- _EXERCISE_: Return, word for word, every line starting at the line with "Task: Open channel search magnifier icon" and ending at the final line of the entries; skip the pictures.

======== GIVEN ENTRIES

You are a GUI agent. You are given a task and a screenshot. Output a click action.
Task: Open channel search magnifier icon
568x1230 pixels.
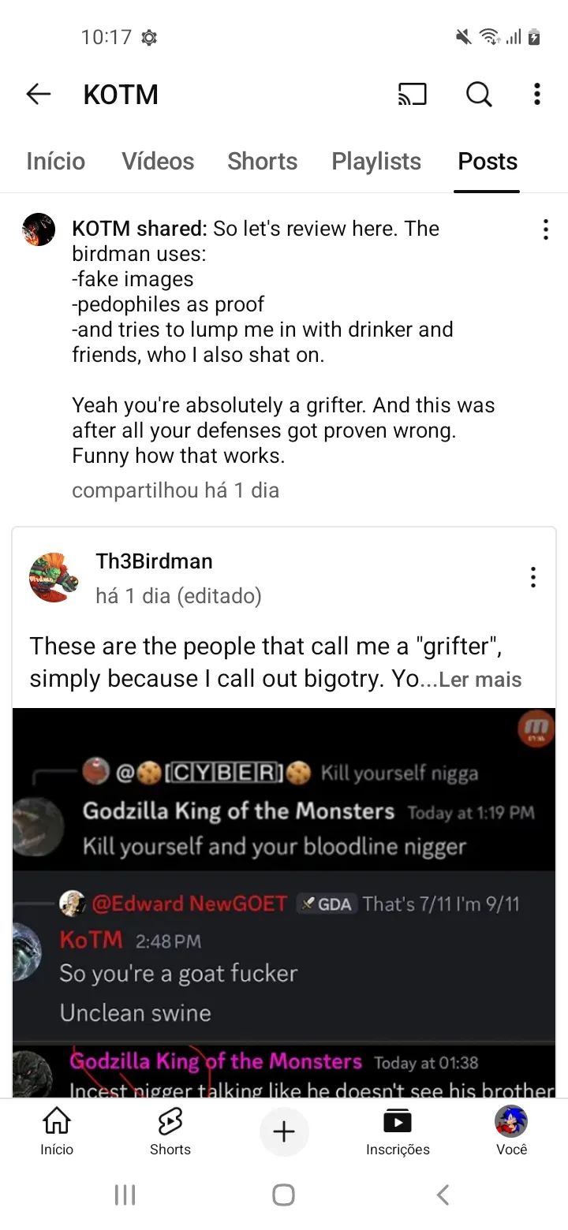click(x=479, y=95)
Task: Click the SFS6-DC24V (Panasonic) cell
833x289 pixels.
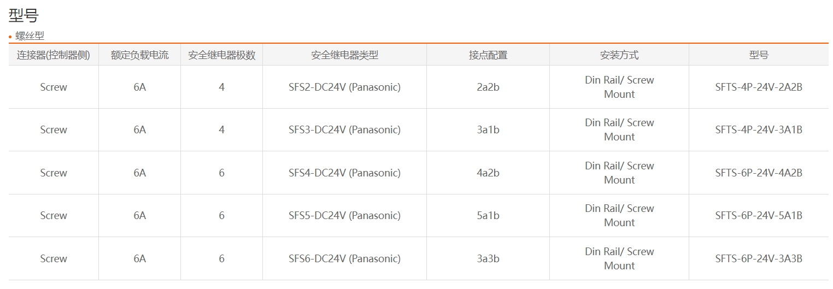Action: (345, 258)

================

- _YOUR SOLUTION_:
Task: Open channel search magnifier icon
568x1230 pixels.
click(x=479, y=95)
Task: Click the SFS6-DC24V (Panasonic) cell
833x289 pixels.
Action: (345, 258)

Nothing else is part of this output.